> Stored items:

★ ★ ★ ★

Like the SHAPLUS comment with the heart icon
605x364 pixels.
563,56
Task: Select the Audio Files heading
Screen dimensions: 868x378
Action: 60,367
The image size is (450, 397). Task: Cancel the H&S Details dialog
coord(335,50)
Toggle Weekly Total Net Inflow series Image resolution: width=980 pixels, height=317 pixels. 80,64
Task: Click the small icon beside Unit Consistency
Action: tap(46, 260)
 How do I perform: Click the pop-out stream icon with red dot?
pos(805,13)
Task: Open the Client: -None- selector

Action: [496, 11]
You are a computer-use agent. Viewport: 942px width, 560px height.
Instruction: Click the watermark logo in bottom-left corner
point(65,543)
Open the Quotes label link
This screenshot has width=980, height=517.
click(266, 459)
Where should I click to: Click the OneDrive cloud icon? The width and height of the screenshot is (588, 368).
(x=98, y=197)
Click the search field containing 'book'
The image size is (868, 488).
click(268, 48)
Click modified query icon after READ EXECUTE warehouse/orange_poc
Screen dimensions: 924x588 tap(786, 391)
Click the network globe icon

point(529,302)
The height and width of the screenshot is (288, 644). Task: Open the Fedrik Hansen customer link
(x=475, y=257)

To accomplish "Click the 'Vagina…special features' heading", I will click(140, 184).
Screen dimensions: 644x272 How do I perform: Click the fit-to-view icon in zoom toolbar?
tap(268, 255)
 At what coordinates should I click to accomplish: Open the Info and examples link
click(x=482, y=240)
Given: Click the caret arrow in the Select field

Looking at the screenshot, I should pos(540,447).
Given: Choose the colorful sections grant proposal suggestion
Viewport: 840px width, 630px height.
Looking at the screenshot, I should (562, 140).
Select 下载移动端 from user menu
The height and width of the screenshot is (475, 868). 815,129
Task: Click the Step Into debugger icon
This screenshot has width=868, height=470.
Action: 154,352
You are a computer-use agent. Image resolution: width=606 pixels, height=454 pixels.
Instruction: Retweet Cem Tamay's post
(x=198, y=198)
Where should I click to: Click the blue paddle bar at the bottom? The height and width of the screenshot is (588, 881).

★ ★ ★ ★

Scan the entries for lines holding the string "computer", then copy every one of them.

> Task answer:
You are a computer-use agent. Viewport: 942px width, 560px height.
You are a computer-use agent. Image resolution: width=606 pixels, height=454 pixels.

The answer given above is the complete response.